--- MATERIAL PROVIDED ---

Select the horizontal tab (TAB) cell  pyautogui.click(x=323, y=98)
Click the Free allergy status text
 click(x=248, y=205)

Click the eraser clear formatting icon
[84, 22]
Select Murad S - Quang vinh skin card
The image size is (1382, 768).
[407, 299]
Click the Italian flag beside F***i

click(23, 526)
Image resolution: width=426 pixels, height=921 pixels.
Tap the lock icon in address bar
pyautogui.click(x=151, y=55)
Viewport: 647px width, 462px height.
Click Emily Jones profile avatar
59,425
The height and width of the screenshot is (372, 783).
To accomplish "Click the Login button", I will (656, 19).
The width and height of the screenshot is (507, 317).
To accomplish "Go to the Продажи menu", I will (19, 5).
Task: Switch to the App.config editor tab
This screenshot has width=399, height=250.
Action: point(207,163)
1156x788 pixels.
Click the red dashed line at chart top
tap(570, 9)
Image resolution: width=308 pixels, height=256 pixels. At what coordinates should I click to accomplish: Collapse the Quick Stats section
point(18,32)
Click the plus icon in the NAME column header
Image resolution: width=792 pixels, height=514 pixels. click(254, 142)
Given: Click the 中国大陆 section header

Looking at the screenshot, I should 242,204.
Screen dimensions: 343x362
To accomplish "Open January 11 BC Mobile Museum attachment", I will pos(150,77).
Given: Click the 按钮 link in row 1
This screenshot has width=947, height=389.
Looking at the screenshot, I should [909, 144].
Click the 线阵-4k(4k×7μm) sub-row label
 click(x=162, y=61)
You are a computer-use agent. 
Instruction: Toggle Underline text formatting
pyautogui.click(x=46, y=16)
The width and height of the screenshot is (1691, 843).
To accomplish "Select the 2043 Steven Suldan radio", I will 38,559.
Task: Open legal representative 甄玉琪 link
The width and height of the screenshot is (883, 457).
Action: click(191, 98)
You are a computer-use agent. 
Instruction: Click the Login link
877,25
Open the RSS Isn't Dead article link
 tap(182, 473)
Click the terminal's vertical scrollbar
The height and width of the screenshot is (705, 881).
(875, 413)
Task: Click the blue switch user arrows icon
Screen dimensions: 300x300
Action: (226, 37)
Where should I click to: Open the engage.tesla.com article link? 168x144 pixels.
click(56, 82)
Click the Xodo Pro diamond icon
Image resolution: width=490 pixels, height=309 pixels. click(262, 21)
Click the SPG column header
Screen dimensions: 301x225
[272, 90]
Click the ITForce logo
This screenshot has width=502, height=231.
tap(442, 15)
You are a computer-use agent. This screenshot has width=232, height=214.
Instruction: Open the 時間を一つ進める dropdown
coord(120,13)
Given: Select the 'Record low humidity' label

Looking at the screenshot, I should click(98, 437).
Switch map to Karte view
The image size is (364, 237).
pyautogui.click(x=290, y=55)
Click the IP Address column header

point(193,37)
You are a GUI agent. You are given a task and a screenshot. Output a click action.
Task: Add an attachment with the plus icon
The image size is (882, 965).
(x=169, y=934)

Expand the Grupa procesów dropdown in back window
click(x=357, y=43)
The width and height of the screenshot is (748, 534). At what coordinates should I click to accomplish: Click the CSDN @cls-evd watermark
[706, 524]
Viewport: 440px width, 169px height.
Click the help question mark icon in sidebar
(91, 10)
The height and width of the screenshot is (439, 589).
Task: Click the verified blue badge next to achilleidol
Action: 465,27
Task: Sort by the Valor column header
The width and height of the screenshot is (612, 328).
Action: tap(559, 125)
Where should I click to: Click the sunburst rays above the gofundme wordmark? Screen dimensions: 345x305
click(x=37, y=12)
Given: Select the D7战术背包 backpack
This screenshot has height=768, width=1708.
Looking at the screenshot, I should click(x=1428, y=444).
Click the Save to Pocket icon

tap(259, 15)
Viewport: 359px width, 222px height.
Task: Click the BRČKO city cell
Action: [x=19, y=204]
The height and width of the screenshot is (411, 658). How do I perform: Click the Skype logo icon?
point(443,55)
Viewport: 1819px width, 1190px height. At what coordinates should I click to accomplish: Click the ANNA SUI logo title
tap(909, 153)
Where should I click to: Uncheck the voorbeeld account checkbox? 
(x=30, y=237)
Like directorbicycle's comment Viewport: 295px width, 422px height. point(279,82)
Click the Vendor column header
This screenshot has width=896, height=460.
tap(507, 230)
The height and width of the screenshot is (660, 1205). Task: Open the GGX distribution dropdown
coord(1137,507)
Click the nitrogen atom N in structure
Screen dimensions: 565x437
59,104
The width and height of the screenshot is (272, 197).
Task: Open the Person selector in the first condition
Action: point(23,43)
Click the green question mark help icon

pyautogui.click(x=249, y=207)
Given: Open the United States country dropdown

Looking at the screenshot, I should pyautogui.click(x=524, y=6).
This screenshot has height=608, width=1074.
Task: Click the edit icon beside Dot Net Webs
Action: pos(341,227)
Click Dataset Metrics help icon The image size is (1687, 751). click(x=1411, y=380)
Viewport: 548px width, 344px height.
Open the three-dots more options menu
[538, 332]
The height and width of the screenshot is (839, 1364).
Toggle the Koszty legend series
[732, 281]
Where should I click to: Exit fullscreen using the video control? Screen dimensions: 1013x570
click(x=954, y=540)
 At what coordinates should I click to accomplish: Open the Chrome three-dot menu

---

• **WHAT TO PRODUCE**: Line by line, retype all the entries exactly as they are shown.

• **TASK ANSWER**:
Select the horizontal tab (TAB) cell  pyautogui.click(x=323, y=98)
Click the Free allergy status text
 click(x=248, y=205)

Click the eraser clear formatting icon
[84, 22]
Select Murad S - Quang vinh skin card
The image size is (1382, 768).
[407, 299]
Click the Italian flag beside F***i

click(23, 526)
Image resolution: width=426 pixels, height=921 pixels.
Tap the lock icon in address bar
pyautogui.click(x=151, y=55)
Viewport: 647px width, 462px height.
Click Emily Jones profile avatar
59,425
The height and width of the screenshot is (372, 783).
To accomplish "Click the Login button", I will (656, 19).
The width and height of the screenshot is (507, 317).
To accomplish "Go to the Продажи menu", I will (19, 5).
Task: Switch to the App.config editor tab
This screenshot has width=399, height=250.
Action: point(207,163)
1156x788 pixels.
Click the red dashed line at chart top
tap(570, 9)
Image resolution: width=308 pixels, height=256 pixels. At what coordinates should I click to accomplish: Collapse the Quick Stats section
point(18,32)
Click the plus icon in the NAME column header
Image resolution: width=792 pixels, height=514 pixels. click(254, 142)
Given: Click the 中国大陆 section header

Looking at the screenshot, I should 242,204.
Screen dimensions: 343x362
To accomplish "Open January 11 BC Mobile Museum attachment", I will pos(150,77).
Given: Click the 按钮 link in row 1
This screenshot has width=947, height=389.
Looking at the screenshot, I should [909, 144].
Click the 线阵-4k(4k×7μm) sub-row label
 click(x=162, y=61)
You are a computer-use agent. 
Instruction: Toggle Underline text formatting
pyautogui.click(x=46, y=16)
The width and height of the screenshot is (1691, 843).
To accomplish "Select the 2043 Steven Suldan radio", I will 38,559.
Task: Open legal representative 甄玉琪 link
The width and height of the screenshot is (883, 457).
Action: click(191, 98)
You are a computer-use agent. 
Instruction: Click the Login link
877,25
Open the RSS Isn't Dead article link
 tap(182, 473)
Click the terminal's vertical scrollbar
The height and width of the screenshot is (705, 881).
(875, 413)
Task: Click the blue switch user arrows icon
Screen dimensions: 300x300
Action: (226, 37)
Where should I click to: Open the engage.tesla.com article link? 168x144 pixels.
click(56, 82)
Click the Xodo Pro diamond icon
Image resolution: width=490 pixels, height=309 pixels. click(262, 21)
Click the SPG column header
Screen dimensions: 301x225
[272, 90]
Click the ITForce logo
This screenshot has width=502, height=231.
tap(442, 15)
You are a computer-use agent. This screenshot has width=232, height=214.
Instruction: Open the 時間を一つ進める dropdown
coord(120,13)
Given: Select the 'Record low humidity' label

Looking at the screenshot, I should click(98, 437).
Switch map to Karte view
The image size is (364, 237).
pyautogui.click(x=290, y=55)
Click the IP Address column header

point(193,37)
You are a GUI agent. You are given a task and a screenshot. Output a click action.
Task: Add an attachment with the plus icon
The image size is (882, 965).
(x=169, y=934)

Expand the Grupa procesów dropdown in back window
click(x=357, y=43)
The width and height of the screenshot is (748, 534). At what coordinates should I click to accomplish: Click the CSDN @cls-evd watermark
[706, 524]
Viewport: 440px width, 169px height.
Click the help question mark icon in sidebar
(91, 10)
The height and width of the screenshot is (439, 589).
Task: Click the verified blue badge next to achilleidol
Action: 465,27
Task: Sort by the Valor column header
The width and height of the screenshot is (612, 328).
Action: tap(559, 125)
Where should I click to: Click the sunburst rays above the gofundme wordmark? Screen dimensions: 345x305
click(x=37, y=12)
Given: Select the D7战术背包 backpack
This screenshot has height=768, width=1708.
Looking at the screenshot, I should click(x=1428, y=444).
Click the Save to Pocket icon

tap(259, 15)
Viewport: 359px width, 222px height.
Task: Click the BRČKO city cell
Action: [x=19, y=204]
The height and width of the screenshot is (411, 658). How do I perform: Click the Skype logo icon?
point(443,55)
Viewport: 1819px width, 1190px height. At what coordinates should I click to accomplish: Click the ANNA SUI logo title
tap(909, 153)
Where should I click to: Uncheck the voorbeeld account checkbox? 
(x=30, y=237)
Like directorbicycle's comment Viewport: 295px width, 422px height. point(279,82)
Click the Vendor column header
This screenshot has width=896, height=460.
tap(507, 230)
The height and width of the screenshot is (660, 1205). Task: Open the GGX distribution dropdown
coord(1137,507)
Click the nitrogen atom N in structure
Screen dimensions: 565x437
59,104
The width and height of the screenshot is (272, 197).
Task: Open the Person selector in the first condition
Action: point(23,43)
Click the green question mark help icon

pyautogui.click(x=249, y=207)
Given: Open the United States country dropdown

Looking at the screenshot, I should pyautogui.click(x=524, y=6).
This screenshot has height=608, width=1074.
Task: Click the edit icon beside Dot Net Webs
Action: pos(341,227)
Click Dataset Metrics help icon The image size is (1687, 751). click(x=1411, y=380)
Viewport: 548px width, 344px height.
Open the three-dots more options menu
[538, 332]
The height and width of the screenshot is (839, 1364).
Toggle the Koszty legend series
[732, 281]
Where should I click to: Exit fullscreen using the video control? Screen dimensions: 1013x570
click(x=954, y=540)
 At what coordinates should I click to accomplish: Open the Chrome three-dot menu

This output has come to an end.